Up to and including the line with "Task: Click 'Менеджер", write out the listing from its first line, minus the pictures.

----

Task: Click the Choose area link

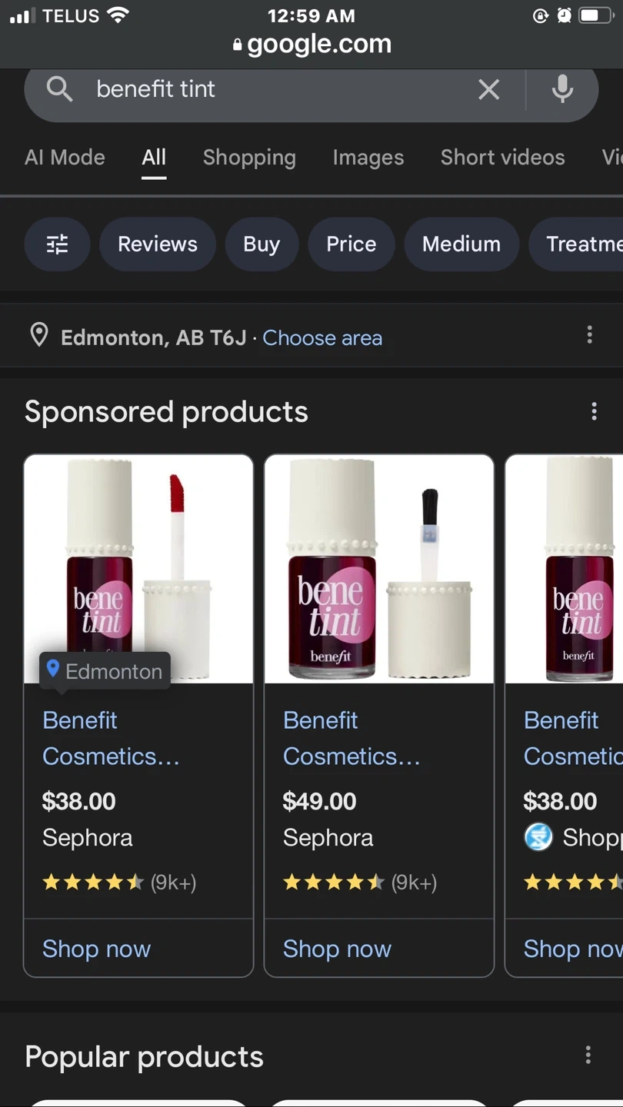Action: pos(322,338)
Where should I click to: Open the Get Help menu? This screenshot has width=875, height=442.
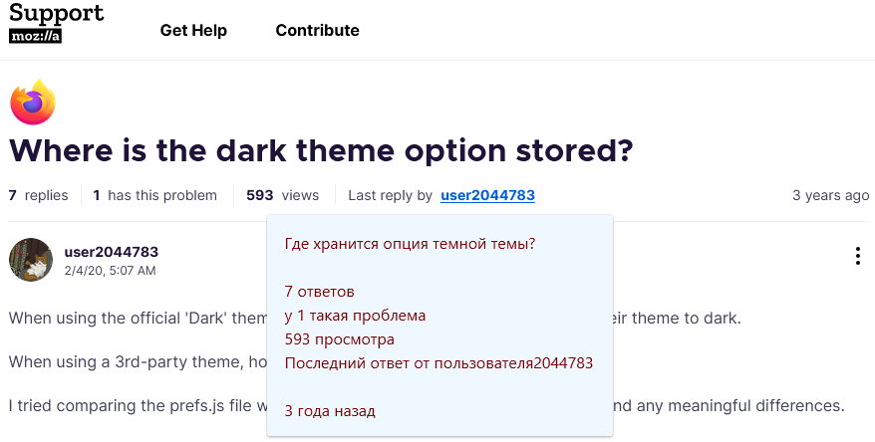(x=193, y=30)
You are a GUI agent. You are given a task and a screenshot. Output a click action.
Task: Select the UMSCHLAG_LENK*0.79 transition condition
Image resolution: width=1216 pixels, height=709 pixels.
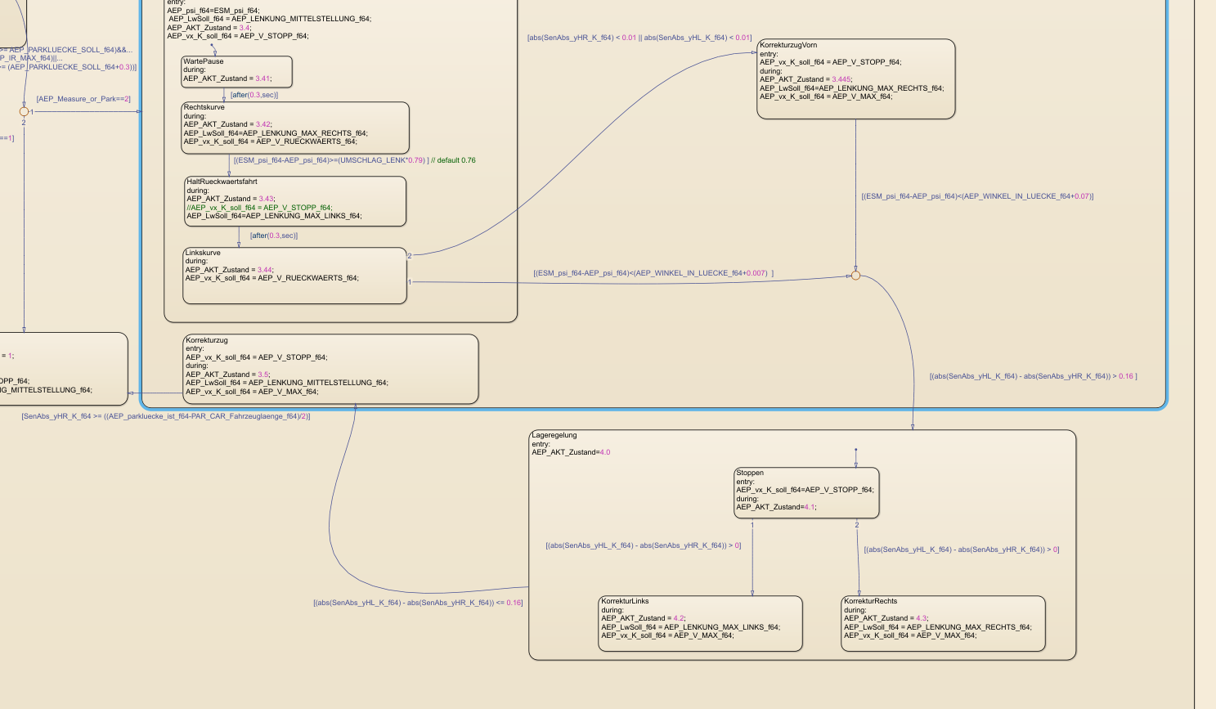point(330,160)
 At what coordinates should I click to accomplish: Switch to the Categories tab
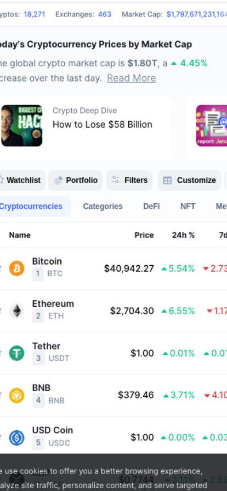(103, 207)
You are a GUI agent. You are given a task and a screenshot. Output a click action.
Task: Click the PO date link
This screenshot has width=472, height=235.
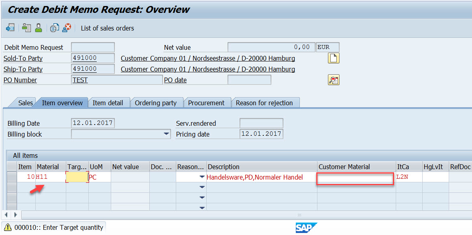(175, 80)
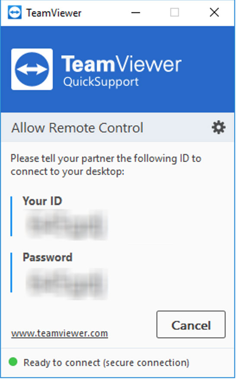This screenshot has width=236, height=379.
Task: Select the blurred Password value
Action: tap(67, 284)
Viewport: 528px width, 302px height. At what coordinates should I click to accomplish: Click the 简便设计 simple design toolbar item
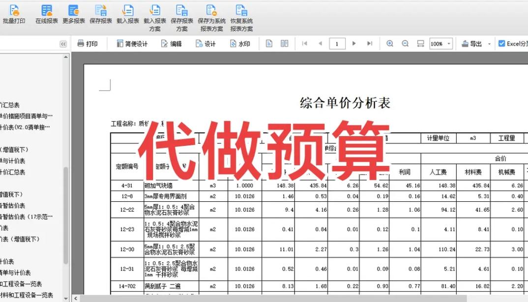(x=131, y=43)
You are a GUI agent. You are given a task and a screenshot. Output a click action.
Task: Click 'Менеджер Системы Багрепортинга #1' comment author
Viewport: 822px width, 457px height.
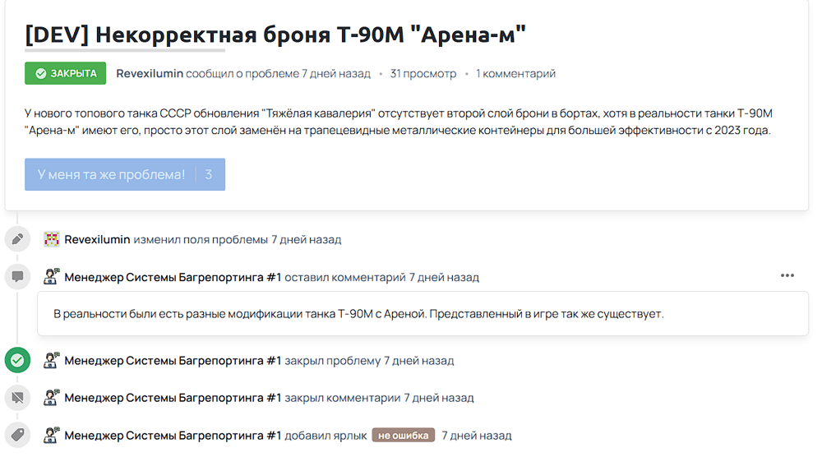(173, 277)
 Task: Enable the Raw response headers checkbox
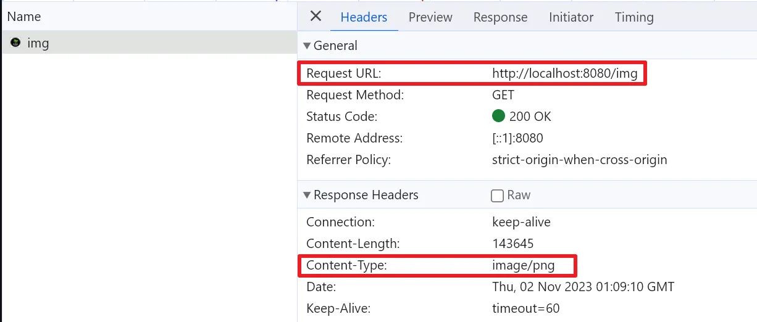(x=497, y=196)
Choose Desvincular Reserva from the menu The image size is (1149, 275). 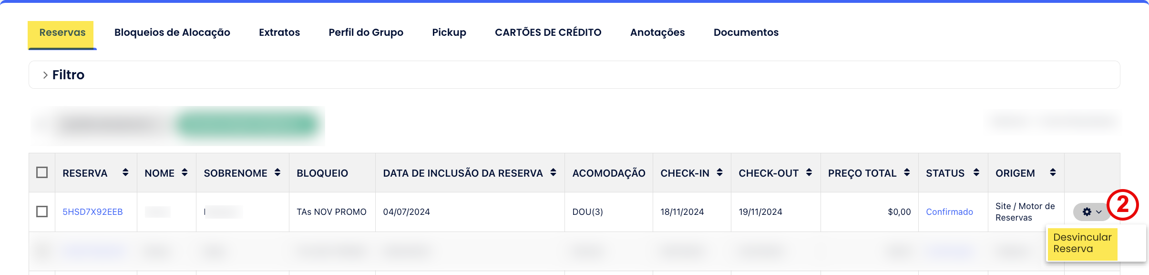(1082, 243)
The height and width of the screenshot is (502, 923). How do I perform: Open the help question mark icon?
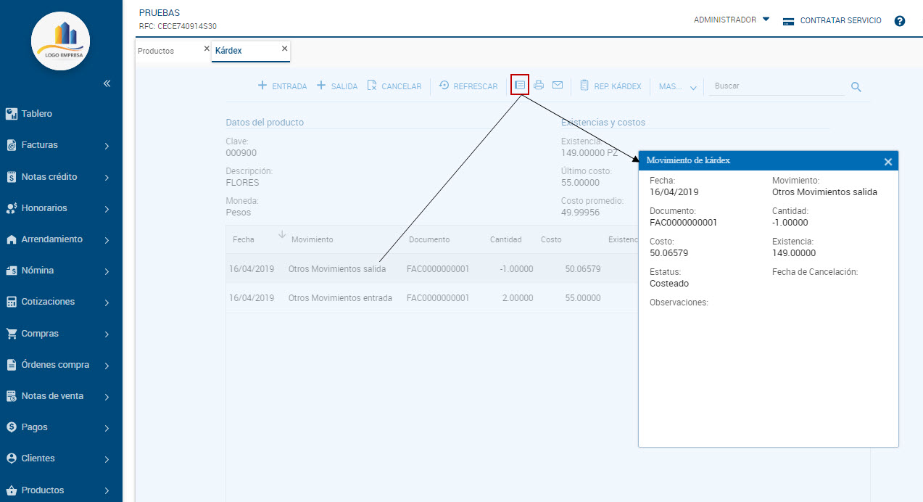point(900,21)
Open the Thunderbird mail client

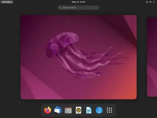[x=58, y=110]
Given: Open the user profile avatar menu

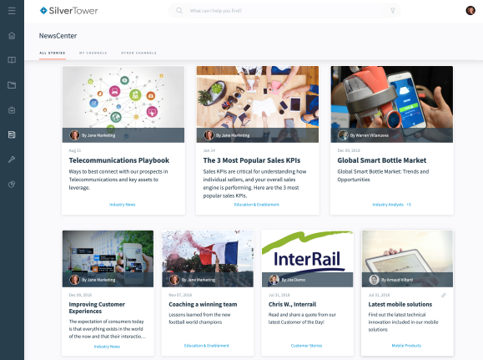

----

**ANSWER SPACE:**
Task: Click the Choose area link

Action: pos(322,338)
Where should I click to: Open the Get Help menu? This screenshot has width=875, height=442.
(x=193, y=30)
You are a GUI agent. You are given a task and a screenshot. Output a click action.
Task: Select the UMSCHLAG_LENK*0.79 transition condition
Image resolution: width=1216 pixels, height=709 pixels.
point(330,160)
 At what coordinates should I click to accomplish: Switch to the Categories tab
(103, 207)
You are a GUI agent. You are given a task and a screenshot. Output a click action.
Task: Click the PO date link
This screenshot has width=472, height=235.
(175, 80)
This screenshot has width=236, height=379.
Task: Select the blurred Password value
Action: tap(67, 284)
Viewport: 528px width, 302px height. At what coordinates should I click to accomplish: Click the 简便设计 simple design toolbar item
(x=131, y=43)
You are a GUI agent. You are given a task and a screenshot. Output a click action.
Task: Click 'Менеджер Системы Багрепортинга #1' comment author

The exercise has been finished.